A Secretaria de Agricultura, Pecuária e Abastecimento de Minas Gerais (Seapa) realizou mais uma solenidade de entrega do certificado de participação no Programa Mineiro de Incentivo à Cultura do Algodão (Proalminas). Neste ano, 52 empresas – 40 matrizes e 12 filiais –, receberam o certificado, um número quase 37% maior que o de 2017, quando 38 foram certificadas.

O evento ocorreu no dia 23 deste mês, no salão da Federação das Industrias do Estado de Minas Gerais (Fiemg), em Belo Horizonte, e contou com a participação da Associação Mineira dos Produtores de Algodão (Amipa) como representante do setor produtivo e responsável pelo fornecimento da pluma às indústrias mineiras participantes do Proalminas.

Além de homenagear as empresas integrantes do programa, a outorga do certificado objetiva estimular a adesão de outras empresas bem como incentivar a produção de algodão no estado. As empresas participantes do programa e possuidoras do certificado – conferido anualmente pela Seapa – recebem, entre outros benefícios, a isenção de parte do ICMS incidente sobre os produtos industrializados a partir do algodão.
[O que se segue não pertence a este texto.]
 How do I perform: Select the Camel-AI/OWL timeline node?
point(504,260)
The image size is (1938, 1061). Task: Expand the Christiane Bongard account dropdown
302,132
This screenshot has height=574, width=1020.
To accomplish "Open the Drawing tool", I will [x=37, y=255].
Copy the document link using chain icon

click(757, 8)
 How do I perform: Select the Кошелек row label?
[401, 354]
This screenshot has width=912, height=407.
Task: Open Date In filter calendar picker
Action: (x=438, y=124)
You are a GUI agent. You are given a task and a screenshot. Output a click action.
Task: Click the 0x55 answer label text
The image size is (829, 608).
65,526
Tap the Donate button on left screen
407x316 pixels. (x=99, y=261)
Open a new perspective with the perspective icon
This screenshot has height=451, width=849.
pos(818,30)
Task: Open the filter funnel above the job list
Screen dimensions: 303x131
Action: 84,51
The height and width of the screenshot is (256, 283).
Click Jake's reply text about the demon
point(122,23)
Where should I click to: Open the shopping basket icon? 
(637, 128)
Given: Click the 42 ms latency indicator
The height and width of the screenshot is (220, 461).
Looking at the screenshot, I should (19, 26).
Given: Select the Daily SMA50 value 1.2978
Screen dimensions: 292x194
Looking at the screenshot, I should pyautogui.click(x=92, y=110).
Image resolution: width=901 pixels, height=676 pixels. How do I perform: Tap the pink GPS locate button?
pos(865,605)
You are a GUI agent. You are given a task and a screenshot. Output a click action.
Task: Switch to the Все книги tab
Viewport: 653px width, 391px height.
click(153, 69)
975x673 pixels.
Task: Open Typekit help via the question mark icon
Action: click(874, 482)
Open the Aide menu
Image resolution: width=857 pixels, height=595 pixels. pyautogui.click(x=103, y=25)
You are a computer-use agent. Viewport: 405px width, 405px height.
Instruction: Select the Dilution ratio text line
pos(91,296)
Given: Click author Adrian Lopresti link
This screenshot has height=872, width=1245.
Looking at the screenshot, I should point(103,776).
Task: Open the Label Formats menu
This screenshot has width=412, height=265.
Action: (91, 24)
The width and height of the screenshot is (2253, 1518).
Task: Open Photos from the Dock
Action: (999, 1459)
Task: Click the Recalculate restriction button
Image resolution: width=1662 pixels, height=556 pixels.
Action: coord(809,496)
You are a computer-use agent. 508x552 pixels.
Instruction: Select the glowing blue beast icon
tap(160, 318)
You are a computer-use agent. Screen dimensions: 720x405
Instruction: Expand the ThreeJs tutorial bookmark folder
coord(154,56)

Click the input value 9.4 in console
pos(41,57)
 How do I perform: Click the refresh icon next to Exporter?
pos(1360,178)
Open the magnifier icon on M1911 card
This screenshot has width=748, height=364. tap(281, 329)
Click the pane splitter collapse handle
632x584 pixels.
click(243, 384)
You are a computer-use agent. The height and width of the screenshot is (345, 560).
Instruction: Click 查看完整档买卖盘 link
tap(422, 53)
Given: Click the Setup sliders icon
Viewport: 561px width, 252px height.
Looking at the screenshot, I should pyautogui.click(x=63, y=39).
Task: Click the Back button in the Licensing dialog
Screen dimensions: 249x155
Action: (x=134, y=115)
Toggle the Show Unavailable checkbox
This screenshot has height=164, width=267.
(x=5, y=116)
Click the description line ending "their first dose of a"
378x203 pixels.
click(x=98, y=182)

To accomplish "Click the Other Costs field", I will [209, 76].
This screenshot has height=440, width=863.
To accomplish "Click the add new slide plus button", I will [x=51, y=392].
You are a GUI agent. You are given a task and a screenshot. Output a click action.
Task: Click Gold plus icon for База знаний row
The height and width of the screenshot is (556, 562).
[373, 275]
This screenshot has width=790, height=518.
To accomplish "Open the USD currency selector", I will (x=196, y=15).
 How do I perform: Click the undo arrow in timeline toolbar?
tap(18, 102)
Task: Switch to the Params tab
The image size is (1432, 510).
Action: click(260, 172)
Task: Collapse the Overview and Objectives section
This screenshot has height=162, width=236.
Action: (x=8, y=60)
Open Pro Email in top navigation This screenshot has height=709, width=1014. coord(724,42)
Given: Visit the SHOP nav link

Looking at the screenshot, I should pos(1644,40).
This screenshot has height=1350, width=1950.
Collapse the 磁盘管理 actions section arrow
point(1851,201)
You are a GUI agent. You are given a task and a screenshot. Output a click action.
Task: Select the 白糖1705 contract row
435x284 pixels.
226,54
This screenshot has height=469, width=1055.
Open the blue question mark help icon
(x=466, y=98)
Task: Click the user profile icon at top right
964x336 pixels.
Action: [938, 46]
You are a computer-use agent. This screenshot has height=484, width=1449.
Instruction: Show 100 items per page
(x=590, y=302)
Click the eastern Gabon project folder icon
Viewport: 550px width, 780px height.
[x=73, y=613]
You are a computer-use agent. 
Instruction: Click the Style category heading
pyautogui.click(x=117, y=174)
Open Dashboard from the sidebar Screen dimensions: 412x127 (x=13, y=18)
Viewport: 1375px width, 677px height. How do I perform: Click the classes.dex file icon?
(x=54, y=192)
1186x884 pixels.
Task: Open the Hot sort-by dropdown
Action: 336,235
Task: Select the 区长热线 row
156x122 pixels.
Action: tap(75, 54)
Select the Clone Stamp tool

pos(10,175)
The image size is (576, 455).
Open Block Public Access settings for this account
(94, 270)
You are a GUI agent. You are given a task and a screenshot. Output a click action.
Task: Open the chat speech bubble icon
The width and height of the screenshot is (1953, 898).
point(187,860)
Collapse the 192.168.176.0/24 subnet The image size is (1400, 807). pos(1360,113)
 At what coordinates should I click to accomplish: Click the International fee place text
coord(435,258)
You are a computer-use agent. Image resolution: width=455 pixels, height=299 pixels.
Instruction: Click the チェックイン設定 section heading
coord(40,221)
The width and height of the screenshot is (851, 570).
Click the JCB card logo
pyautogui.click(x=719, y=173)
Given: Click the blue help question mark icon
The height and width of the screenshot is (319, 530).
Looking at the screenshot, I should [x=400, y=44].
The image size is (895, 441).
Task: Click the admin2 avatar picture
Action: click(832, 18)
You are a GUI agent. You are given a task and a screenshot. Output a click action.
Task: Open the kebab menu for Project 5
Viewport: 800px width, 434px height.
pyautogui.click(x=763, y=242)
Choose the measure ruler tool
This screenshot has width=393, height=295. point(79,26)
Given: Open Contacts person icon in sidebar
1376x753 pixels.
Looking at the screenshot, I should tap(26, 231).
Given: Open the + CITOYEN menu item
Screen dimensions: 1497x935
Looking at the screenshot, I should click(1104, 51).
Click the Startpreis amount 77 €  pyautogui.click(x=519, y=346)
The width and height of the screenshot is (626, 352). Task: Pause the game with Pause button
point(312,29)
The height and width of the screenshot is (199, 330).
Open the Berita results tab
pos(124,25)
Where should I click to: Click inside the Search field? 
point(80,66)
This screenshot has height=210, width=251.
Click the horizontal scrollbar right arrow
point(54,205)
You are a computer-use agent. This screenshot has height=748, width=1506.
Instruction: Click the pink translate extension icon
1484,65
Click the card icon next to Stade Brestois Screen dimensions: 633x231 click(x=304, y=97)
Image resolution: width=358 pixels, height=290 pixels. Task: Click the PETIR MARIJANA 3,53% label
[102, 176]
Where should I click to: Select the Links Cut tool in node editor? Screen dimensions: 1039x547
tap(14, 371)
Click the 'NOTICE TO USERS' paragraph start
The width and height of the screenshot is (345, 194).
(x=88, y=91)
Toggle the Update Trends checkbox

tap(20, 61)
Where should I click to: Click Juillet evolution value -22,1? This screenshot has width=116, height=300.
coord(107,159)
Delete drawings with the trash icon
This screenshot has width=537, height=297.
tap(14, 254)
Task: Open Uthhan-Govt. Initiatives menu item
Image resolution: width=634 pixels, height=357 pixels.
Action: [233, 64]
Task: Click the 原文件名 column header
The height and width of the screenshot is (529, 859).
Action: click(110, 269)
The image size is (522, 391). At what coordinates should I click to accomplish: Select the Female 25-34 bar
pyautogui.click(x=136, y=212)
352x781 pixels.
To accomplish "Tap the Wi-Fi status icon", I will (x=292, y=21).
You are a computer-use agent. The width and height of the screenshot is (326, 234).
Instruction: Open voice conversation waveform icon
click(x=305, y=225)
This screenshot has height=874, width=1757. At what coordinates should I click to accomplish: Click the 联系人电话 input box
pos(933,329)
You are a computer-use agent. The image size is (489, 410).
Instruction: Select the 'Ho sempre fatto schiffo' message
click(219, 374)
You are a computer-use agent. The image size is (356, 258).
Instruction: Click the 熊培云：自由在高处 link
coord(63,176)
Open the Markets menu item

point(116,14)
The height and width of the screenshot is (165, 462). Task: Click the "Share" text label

Segundo a Amipa, a indústria têxtil mineira ocupa o quarto lugar no ranking nacional e mantém polos de produção espalhados em várias regiões do estado, com importância socioeconômica estratégica para a economia dos municípios, especialmente no norte de Minas, onde o cultivo do algodão tem uma ligação tradicional com a agricultura familiar e os pequenos produtores.

Proalminas

Implantado em 2003 pelo governo estadual e coordenado pela Seapa, o Proalminas tem como objetivo fomentar a cadeia produtiva do algodão com normas que garantem benefícios tanto à indústria quanto aos produtores mediante o cumprimento de alguns critérios. Entre eles, está o compromisso da indústria têxtil de comprar uma cota do algodão produzido e beneficiado no território mineiro.

Além de garantir a comercialização para o produtor, o acordo estabelece o pagamento pelo preço de mercado, com um adicional de mais 7,85% no valor. Por sua vez, os cotonicultores devem fornecer o produto com o Certificado de Origem e Qualidade emitido pelo Instituto Mineiro de Agropecuária (IMA), órgão vinculado à Seapa.

Na outra ponta da cadeia, as indústrias têxteis têm assegurada a desoneração fiscal junto à Secretaria de Estado da Fazenda (SEF), por meio da desoneração de 41,66% do crédito presumido de ICMS ao adquirirem o algodão certificado dos produtores mineiros, viabilizando a competitividade da tradicional indústria têxtil mineira. Com o benefício fiscal, a indústria destina 1,5% dos recursos ao Fundo de Desenvolvimento da Cotonicultura (Algominas), responsável pelos investimentos no aprimoramento da atividade no estado.